If it seems, based upon the vast amount of input and information it can process in milliseconds, that the probability of a runway incursion exceeds any pre-programmed danger-limit parameters, the AI program can immediately warn the controller(s) handling the flights.

In this way any decisions about whether or not to issue orders to pilots (e.g., to abort takeoff, climb and go around, etc.) would not be made by a computer, but rather by human controllers who could if necessary override a warning from an AI program if appropriate.

Once such an AI runway incursion warning program has been tested and has proven its value, aviation experts can consider adding additional input from – for example – ground-based radar and digital cameras mounted so as to cover every inch of the airport.

We know that inexpensive video cameras linked to simple inexpensive on-board vehicle computers are now to the point where they can almost drive a truck on an interstate highway, or even a car on city streets, which is much more complicated.

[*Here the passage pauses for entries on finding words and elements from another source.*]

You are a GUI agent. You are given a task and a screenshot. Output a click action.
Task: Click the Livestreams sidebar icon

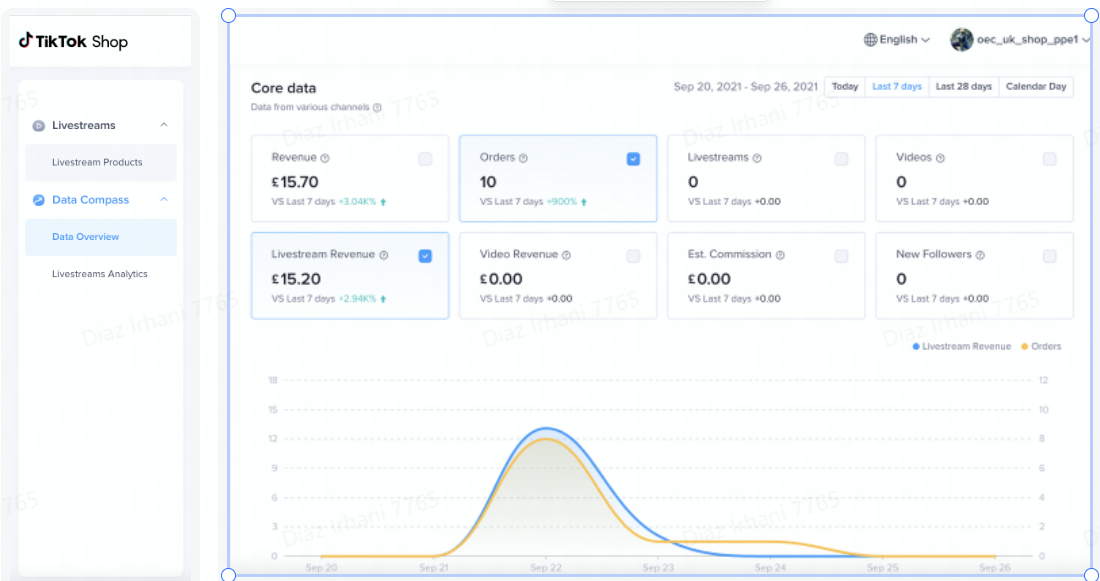[x=38, y=126]
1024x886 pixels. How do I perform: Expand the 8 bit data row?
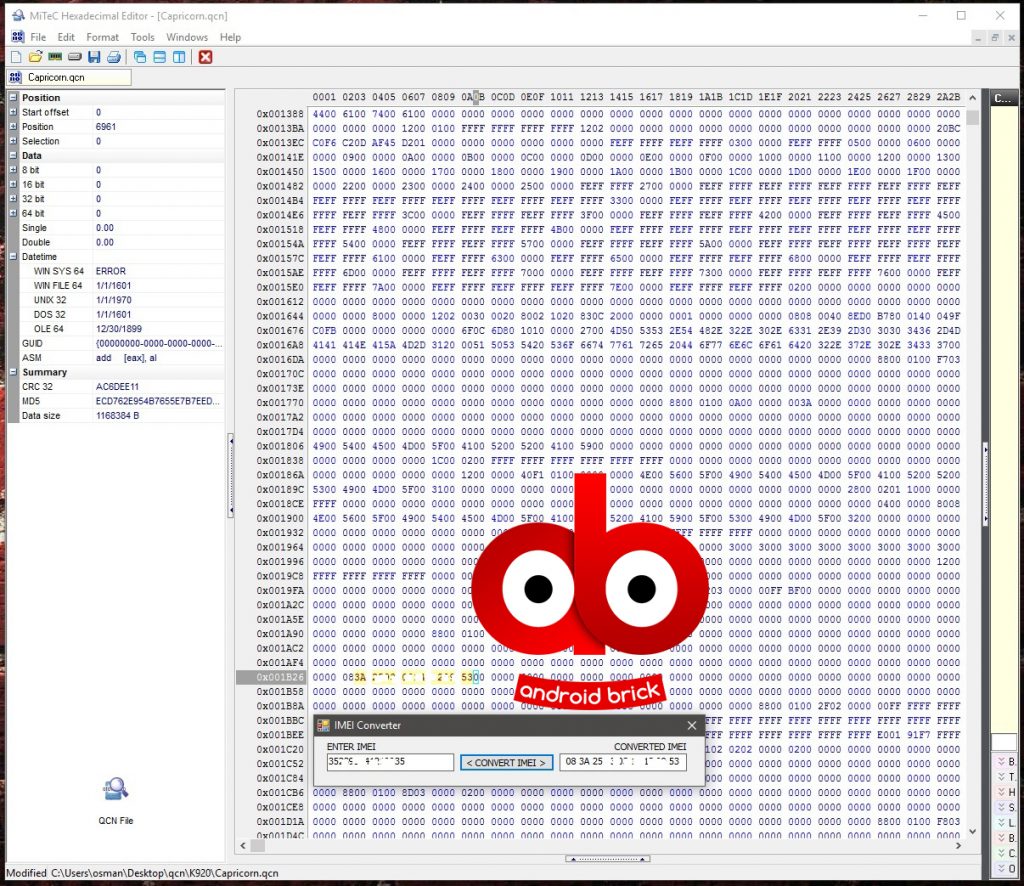pyautogui.click(x=13, y=170)
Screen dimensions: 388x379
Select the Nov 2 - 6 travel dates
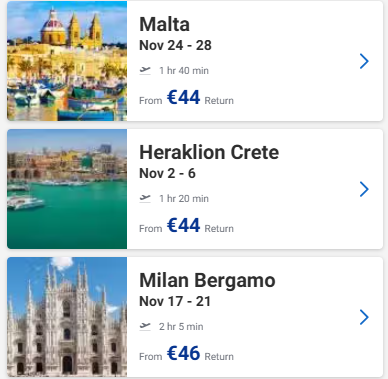(167, 173)
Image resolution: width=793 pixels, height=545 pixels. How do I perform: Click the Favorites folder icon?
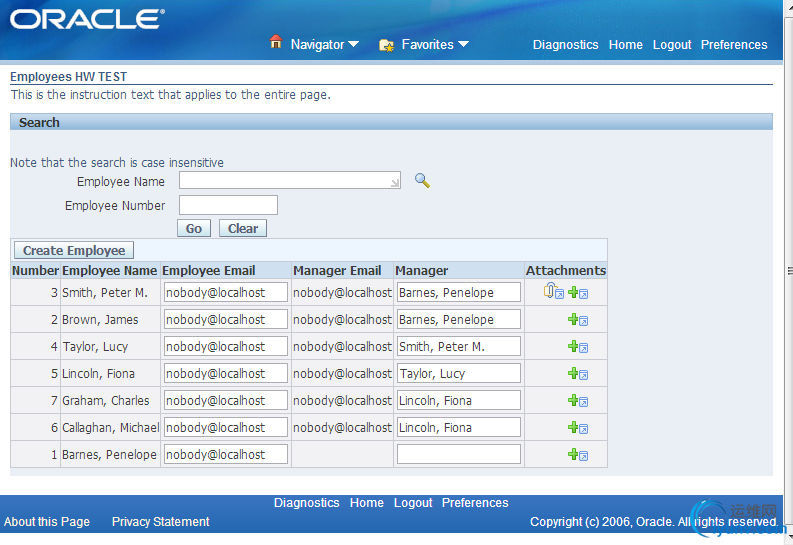387,45
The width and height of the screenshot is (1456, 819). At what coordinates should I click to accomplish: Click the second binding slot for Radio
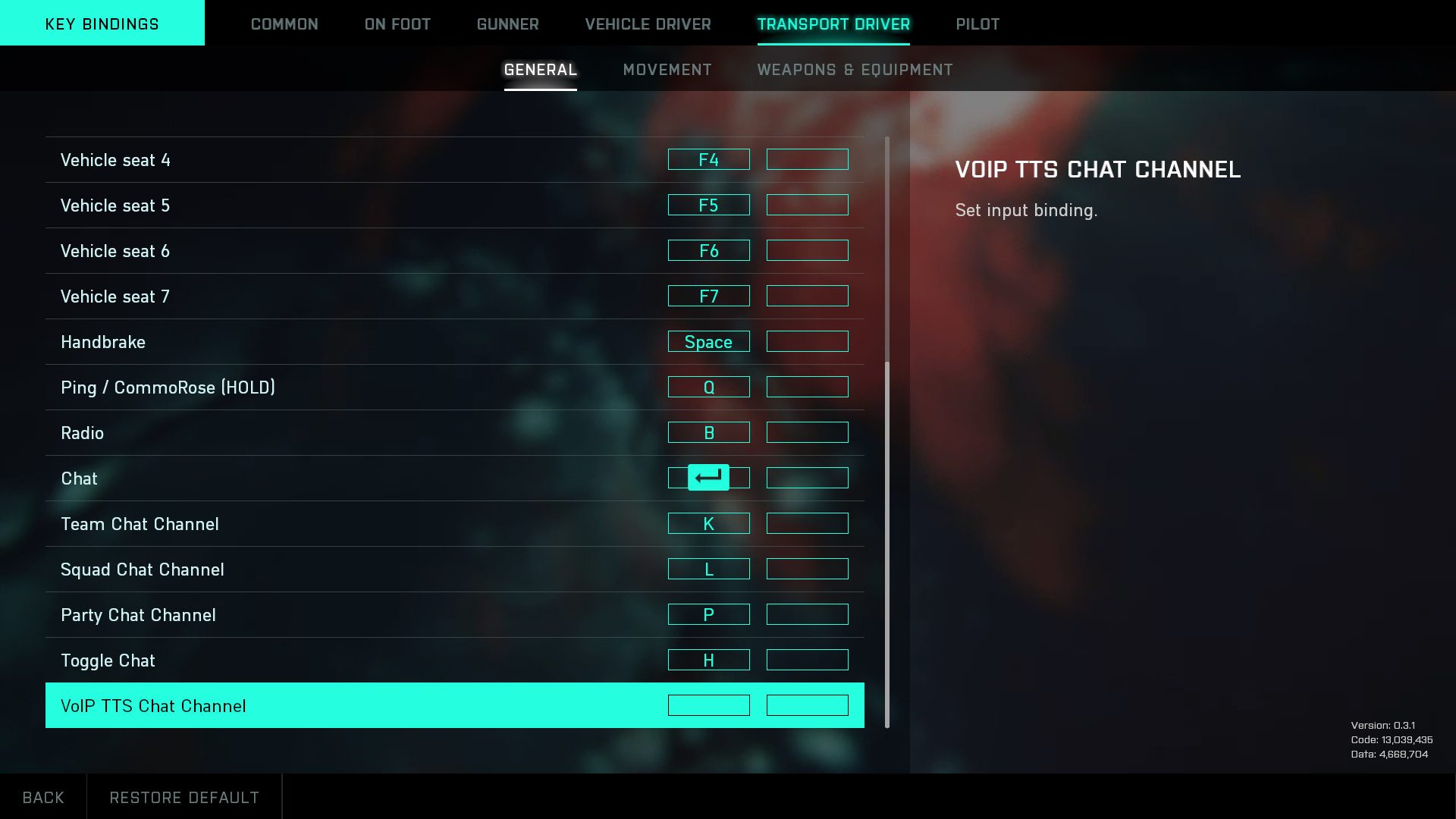(807, 432)
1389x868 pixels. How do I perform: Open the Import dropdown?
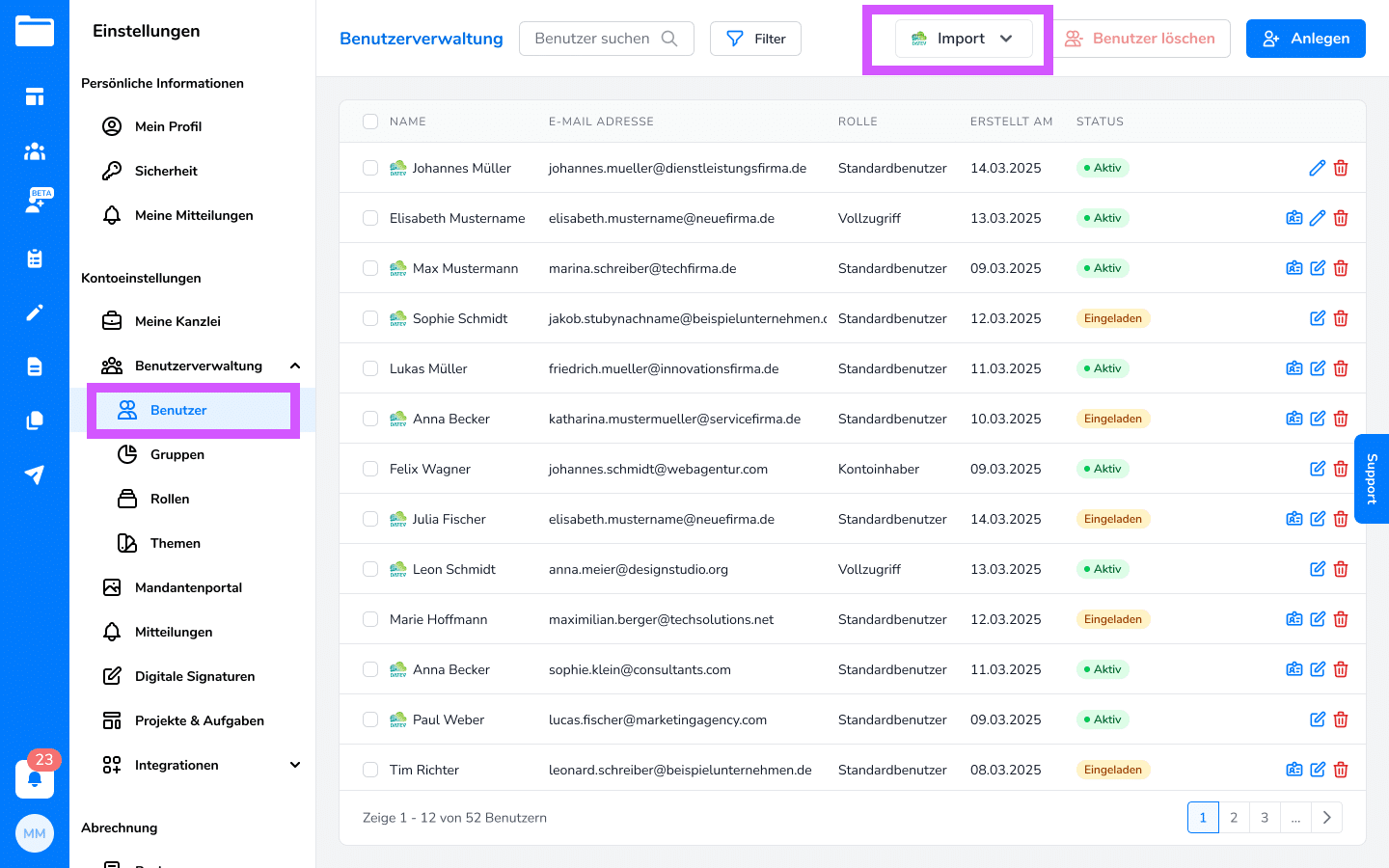point(963,39)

Keeping track of airplanes and their movements is obviously orders of magnitude simpler because airplanes are bigger and much easier to see and detect than cars (or children who might run into the street in front of a car), they generally move quite slowly while taxing, can only move along a small number of clearly defined paths at a airport’s map stored in a computer’s memory, and are supposed to coordinate their movement with orders from controllers which are also simultaneously being analyzed by the AI program.

Since the FAA is often slow to move and embrace new ideas and technology, skilled computer enthusiasts – including even a professor teaching computer science at a local university and his eager students, or a white-hat hacker collective – could pick up radio traffic from a nearby airport, feed it into their own computer using AI software, and keep track of how often it was able to predict possible runway incursions – even without add-ons such as ground-based radar and digital cameras, suggests Banzhaf.

In summary, the professor asks whether a simple test of using AI to warn about possible runway incursions isn’t warranted, especially now that so many life-threatening near crashes have occurred already just this year.